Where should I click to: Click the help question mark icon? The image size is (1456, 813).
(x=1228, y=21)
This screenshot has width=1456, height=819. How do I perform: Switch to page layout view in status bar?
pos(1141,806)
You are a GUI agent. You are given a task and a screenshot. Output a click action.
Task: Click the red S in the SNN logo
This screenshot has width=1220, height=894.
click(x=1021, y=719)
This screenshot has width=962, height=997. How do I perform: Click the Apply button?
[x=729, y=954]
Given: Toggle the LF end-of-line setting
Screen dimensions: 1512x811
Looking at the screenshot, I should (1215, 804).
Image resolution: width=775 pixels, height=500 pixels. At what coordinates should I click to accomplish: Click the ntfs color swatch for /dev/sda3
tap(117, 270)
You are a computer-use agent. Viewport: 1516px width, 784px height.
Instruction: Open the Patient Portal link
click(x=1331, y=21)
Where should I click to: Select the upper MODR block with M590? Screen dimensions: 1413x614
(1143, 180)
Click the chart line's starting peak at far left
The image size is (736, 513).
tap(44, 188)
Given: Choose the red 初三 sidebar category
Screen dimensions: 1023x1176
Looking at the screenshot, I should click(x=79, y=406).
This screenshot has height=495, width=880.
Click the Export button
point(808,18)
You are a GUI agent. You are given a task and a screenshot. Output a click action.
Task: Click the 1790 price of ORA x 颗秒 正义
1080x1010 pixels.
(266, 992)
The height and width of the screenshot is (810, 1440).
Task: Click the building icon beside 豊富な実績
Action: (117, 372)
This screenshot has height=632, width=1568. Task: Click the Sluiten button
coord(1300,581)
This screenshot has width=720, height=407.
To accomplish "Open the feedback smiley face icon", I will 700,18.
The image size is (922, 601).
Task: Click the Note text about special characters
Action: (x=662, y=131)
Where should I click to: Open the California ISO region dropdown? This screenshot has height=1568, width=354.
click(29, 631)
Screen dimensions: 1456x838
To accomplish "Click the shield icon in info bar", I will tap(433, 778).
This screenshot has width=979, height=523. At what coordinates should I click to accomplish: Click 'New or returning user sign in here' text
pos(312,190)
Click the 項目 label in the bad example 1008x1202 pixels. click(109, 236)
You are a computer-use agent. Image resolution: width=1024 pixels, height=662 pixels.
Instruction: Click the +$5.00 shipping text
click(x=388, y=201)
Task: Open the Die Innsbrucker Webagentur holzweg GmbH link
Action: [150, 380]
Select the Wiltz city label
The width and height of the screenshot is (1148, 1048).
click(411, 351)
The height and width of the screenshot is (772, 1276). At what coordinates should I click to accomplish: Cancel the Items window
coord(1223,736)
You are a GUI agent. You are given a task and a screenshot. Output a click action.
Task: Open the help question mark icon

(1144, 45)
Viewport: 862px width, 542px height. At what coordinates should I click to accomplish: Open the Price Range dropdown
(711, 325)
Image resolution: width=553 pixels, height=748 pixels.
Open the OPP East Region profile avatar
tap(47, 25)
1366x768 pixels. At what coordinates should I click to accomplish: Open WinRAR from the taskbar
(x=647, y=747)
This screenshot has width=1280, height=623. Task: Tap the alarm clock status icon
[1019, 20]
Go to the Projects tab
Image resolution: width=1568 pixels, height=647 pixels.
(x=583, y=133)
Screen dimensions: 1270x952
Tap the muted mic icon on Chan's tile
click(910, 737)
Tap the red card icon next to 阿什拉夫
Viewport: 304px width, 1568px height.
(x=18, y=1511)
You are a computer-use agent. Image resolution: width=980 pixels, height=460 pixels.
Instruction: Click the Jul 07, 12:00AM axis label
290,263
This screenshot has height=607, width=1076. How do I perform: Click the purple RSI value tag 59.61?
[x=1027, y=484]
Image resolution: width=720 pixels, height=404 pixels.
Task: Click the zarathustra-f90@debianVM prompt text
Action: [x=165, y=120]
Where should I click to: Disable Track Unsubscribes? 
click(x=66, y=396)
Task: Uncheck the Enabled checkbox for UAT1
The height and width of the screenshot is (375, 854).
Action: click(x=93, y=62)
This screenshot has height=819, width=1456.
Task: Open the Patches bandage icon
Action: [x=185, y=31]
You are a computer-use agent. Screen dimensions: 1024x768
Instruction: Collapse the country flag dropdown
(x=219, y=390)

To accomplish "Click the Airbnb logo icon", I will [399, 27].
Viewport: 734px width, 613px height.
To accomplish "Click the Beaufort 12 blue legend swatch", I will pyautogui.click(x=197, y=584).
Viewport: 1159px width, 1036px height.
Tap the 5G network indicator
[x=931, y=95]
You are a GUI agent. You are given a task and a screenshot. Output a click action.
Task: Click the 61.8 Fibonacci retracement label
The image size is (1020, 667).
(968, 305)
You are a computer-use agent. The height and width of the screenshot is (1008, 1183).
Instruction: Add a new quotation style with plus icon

== Activity ==
Considering only the material above, set down every line from the one with "1080x1010 pixels." to the one with "Tap the red card icon next to 阿什拉夫", inclusive, exactly as written.

== Answer section ==
1080x1010 pixels.
(266, 992)
The height and width of the screenshot is (810, 1440).
Task: Click the building icon beside 豊富な実績
Action: (117, 372)
This screenshot has height=632, width=1568. Task: Click the Sluiten button
coord(1300,581)
This screenshot has width=720, height=407.
To accomplish "Open the feedback smiley face icon", I will 700,18.
The image size is (922, 601).
Task: Click the Note text about special characters
Action: (x=662, y=131)
Where should I click to: Open the California ISO region dropdown? This screenshot has height=1568, width=354.
click(29, 631)
Screen dimensions: 1456x838
To accomplish "Click the shield icon in info bar", I will tap(433, 778).
This screenshot has width=979, height=523. At what coordinates should I click to accomplish: Click 'New or returning user sign in here' text
pos(312,190)
Click the 項目 label in the bad example 1008x1202 pixels. click(109, 236)
You are a computer-use agent. Image resolution: width=1024 pixels, height=662 pixels.
Instruction: Click the +$5.00 shipping text
click(x=388, y=201)
Task: Open the Die Innsbrucker Webagentur holzweg GmbH link
Action: [150, 380]
Select the Wiltz city label
The width and height of the screenshot is (1148, 1048).
click(411, 351)
The height and width of the screenshot is (772, 1276). At what coordinates should I click to accomplish: Cancel the Items window
coord(1223,736)
You are a GUI agent. You are given a task and a screenshot. Output a click action.
Task: Open the help question mark icon

(1144, 45)
Viewport: 862px width, 542px height. At what coordinates should I click to accomplish: Open the Price Range dropdown
(711, 325)
Image resolution: width=553 pixels, height=748 pixels.
Open the OPP East Region profile avatar
tap(47, 25)
1366x768 pixels. At what coordinates should I click to accomplish: Open WinRAR from the taskbar
(x=647, y=747)
This screenshot has width=1280, height=623. Task: Tap the alarm clock status icon
[1019, 20]
Go to the Projects tab
Image resolution: width=1568 pixels, height=647 pixels.
(x=583, y=133)
Screen dimensions: 1270x952
Tap the muted mic icon on Chan's tile
click(910, 737)
Tap the red card icon next to 阿什拉夫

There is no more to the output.